Bağıra bağıra arka fonda, annemin çaldığı türküye eşlik ediyorum. En çok canım boğazımın düğümlendiği yerde yanıyor, tıkanıyorum. 

‘’Şu yarada kan olsaydım 
Dökülüp ziyan olsaydım 
Bu dünyada yerim yokmuş 
Keşke bir yalan olsaydım.’’

Can’a yakın bulduğumuz sözlerdir en çok acımızı alan ve saklımızın açığa çıktığı yeridir bir türkünün en z/âlim notası. 
Zalimdir; yüzümüze yüzümüze vurur gizli yaralarımızı. Âlimdir; anlatmadan söyletir içimize attıklarımızı.

Söyle Hayaloğlu söyle; kız çocuklarının kaderi annelerine mi çeker? Gözlerimizin rengi, bakışlarımızın buğusu, saçlarımız dalgası, iyi kötü huylarımızın çektiği gibi kader örgümüz de annemizin kaderine mi benzer? 
Göbek bağımız kesilirken; annemizin acılarını, özlemlerini, kırgınlıklarını kaderimize mi yüklüyoruz söyle? 

Henüz küçük bir çocuktum annem mutfakta soğan doğrarken radioda tıpkı bugün olduğu gibi ‘’şu dağlarda kar olsaydım’’ türküsü ses veriyordu. 
Annem, türküyü çatallaşmış sesiyle söylerken gözlerinden yaşlar akardı. Çocuk aklımla anneme ‘’neden ağlıyorsun?’’ diye sorardım. ‘’Ağlamıyorum yavrum. Mutfaktan çık, yoksa seninde gözlerin soğandan yaşarır.’’ Derdi. 
O zamanlar bu saklı yalana inanırdım. Sonra anladım ki soğan göz yaşarmasına sebep olurdu ama hıçkırarak iç çektirmiyordu.
  
Yaş ilerleyince daha bir telaşlı oluyor insan. Yaşayamadıkları yüzünden daha hırslı fakat daha mutsuz.  Benliğini bulmak için çıktığı yolda özüne yabancı kalmak yoruyor insanı ve en çok kendine mülteci olmak yaralıyor. Olmak istediği yer ile bulunduğu yer arasında gidip gelirken, herkese yakın kendine el oluyorsun farkına varmadan.

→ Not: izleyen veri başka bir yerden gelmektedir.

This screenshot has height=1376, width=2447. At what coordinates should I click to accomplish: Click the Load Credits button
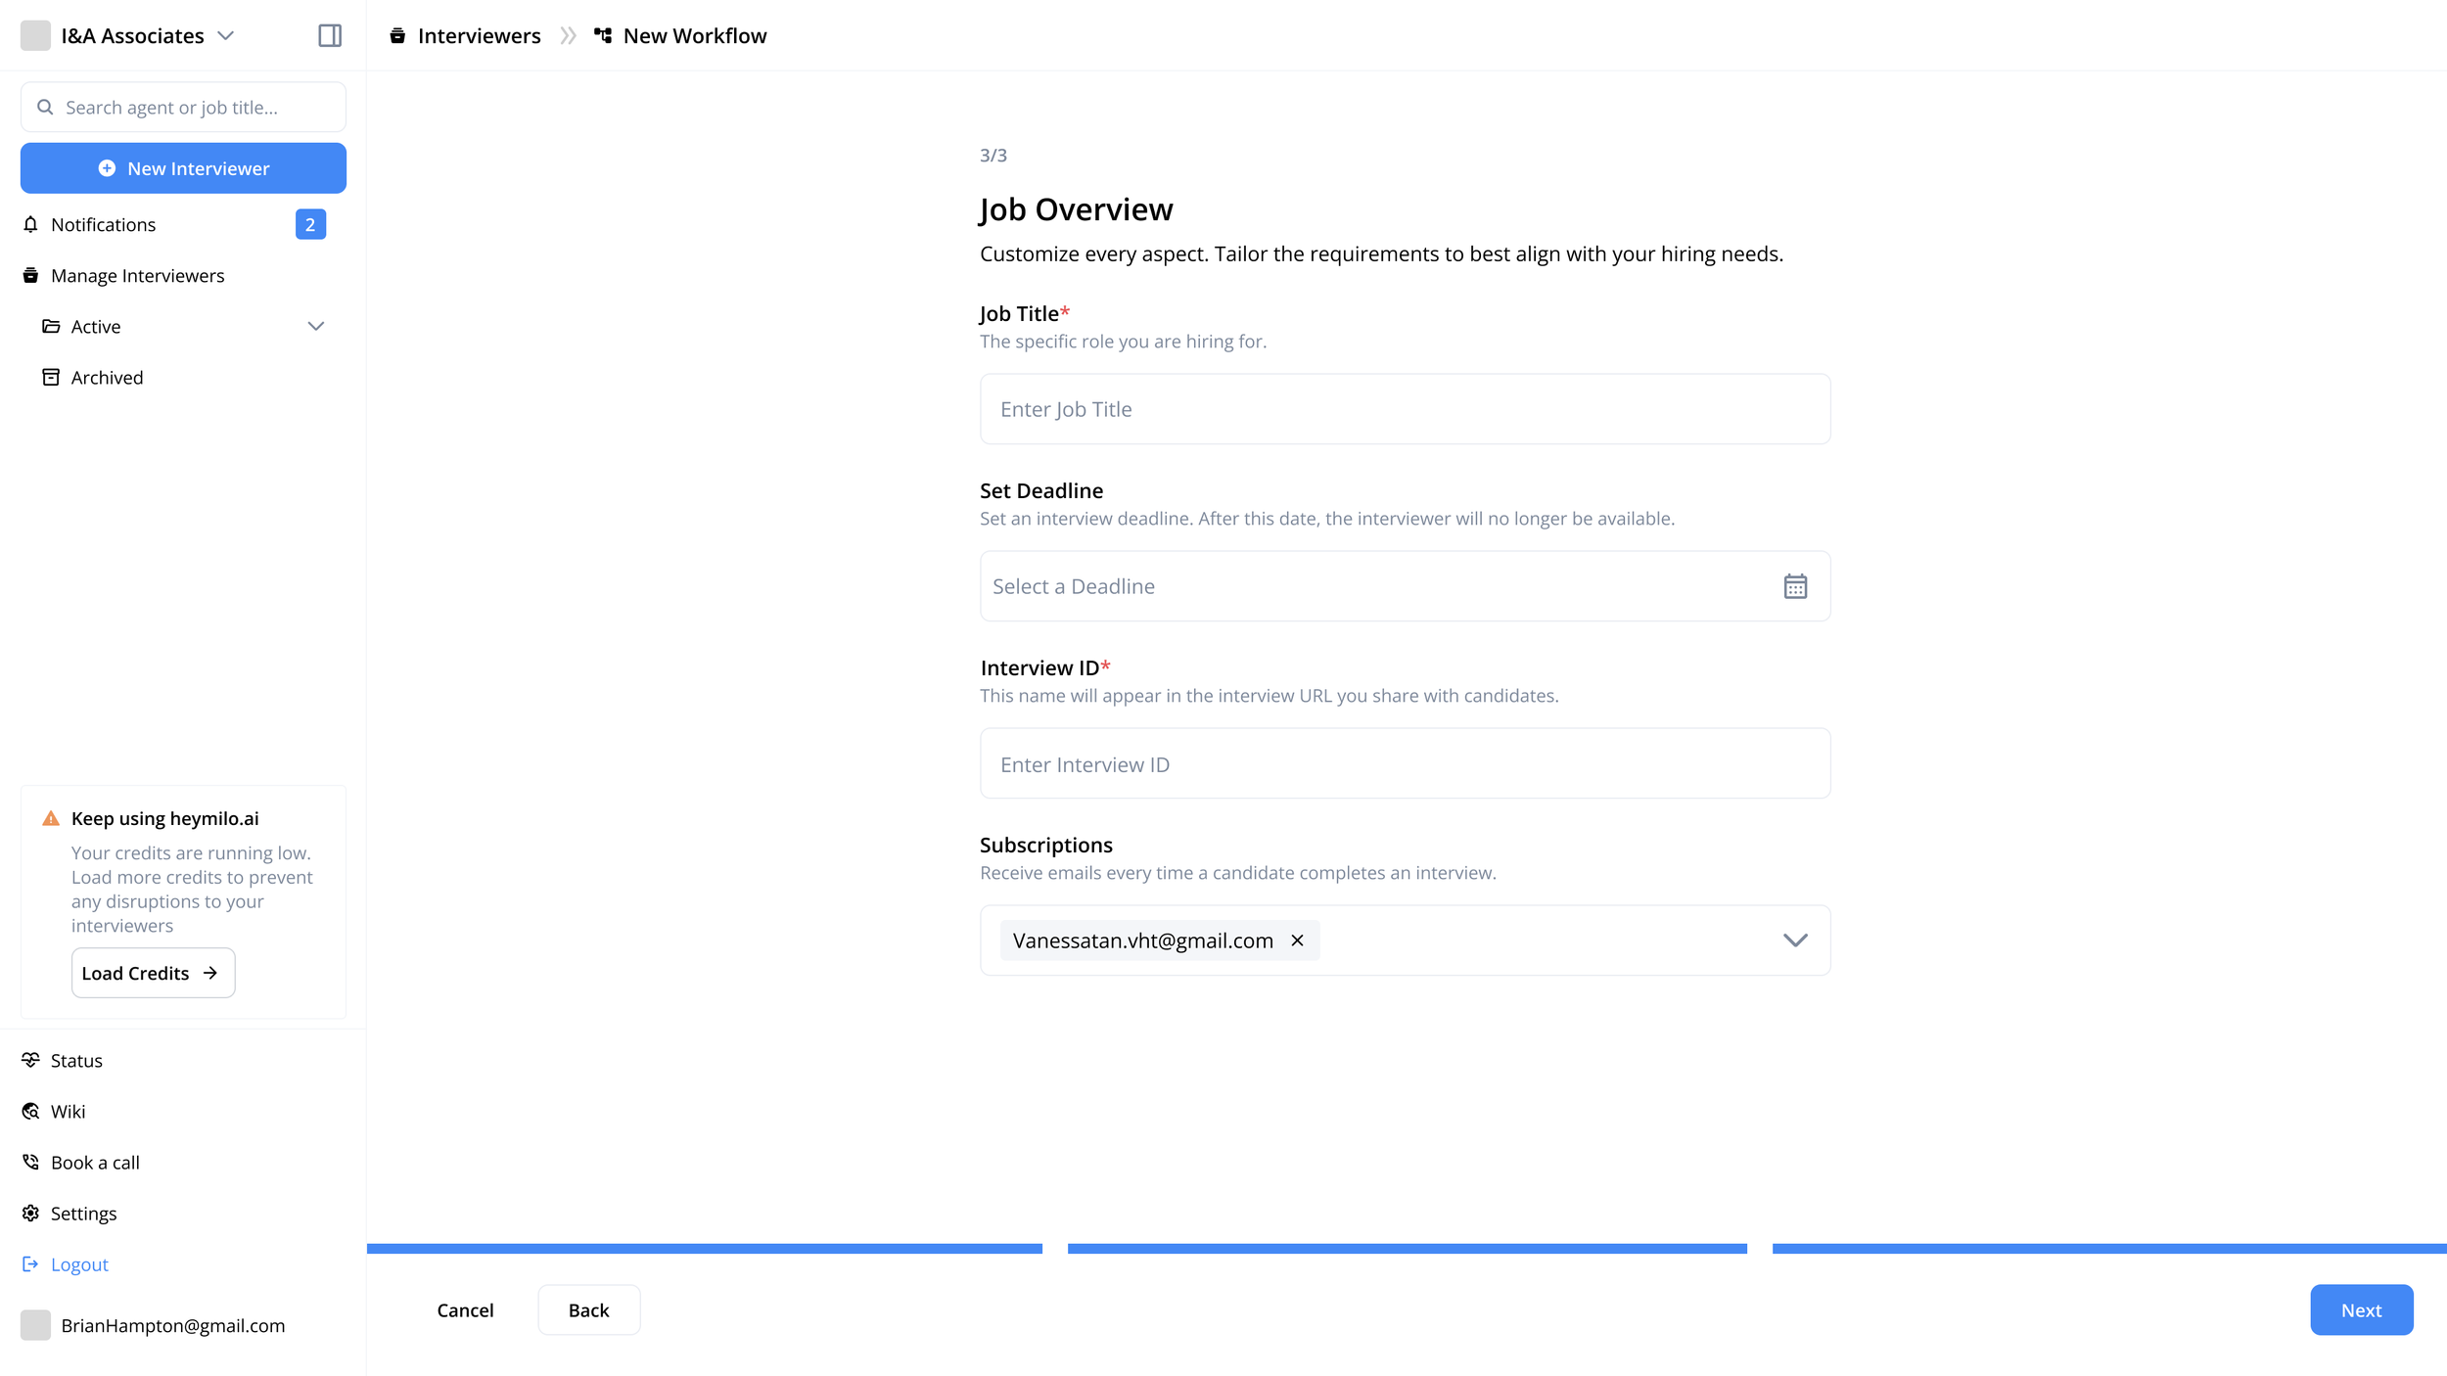[x=153, y=973]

İşte böyle uzaktayım… Yoksunluk sendromu çeken bir hasta gibiyim. Ruhuma kaç tane ben kaçmış. Aynalara yansıyanların hangisi gerçek benliğim? Gök kuşağı renklerine bulanmış mozaik bir yüz, bakışlarında şimşekler barındıran kömür karası bir çift göz ve dişleri arasına sıkıştırılmış zoraki bir gülümseme. ‘’Ayna ayna söyle bana kim bu karşımdaki yabancı?’’  Tutamıyorum. Koy verip bırakıyorum yastığımın arasına sıkıştırdığım hayallerimi. Haykırdıkça haykırıyorum. Gözbebeklerimde sakladığım hüznümü akıtıyorum, allı morlu renklere buladığım yüzsüzlüğüm karalar bağlıyor. Sonunda, gömüyorum kimsesizler mezarlığına hüznümü. Söyleyemediğim bir damla gözyaşı akıyor içime. 

Büyümek nasıl da anneme benzetmiş beni. İskeletin ete, etin duyguya bürünmüş haliymiş anne olmak. Mühürlemem gençliğimin uçarı hallerine. Puslu gözlerle o hallerime gülümsüyorum şimdi. 
Annem hangi türküde ağladıysa ben hıçkırdım onun yerine. Yolların ardına bakmadan, dudak ucuma bir tutam umut ektim. Kalktı çocuk yanım, anneme göğün mavisini gösterdi. Basma fistanlı eteğini çekiştirip ‘’hazin değil her türkü’’ dedim usulca. Annemin ellerinden tutup, şen sesimle söyledim eski zaman türküsünü.

‘’Mardin kapısından atlayamadım 
Liralarım döküldü toplayamadım.’’

Bazen uyanmak lazım hüznün rüyasından da mutluluktan uyandığımız gibi.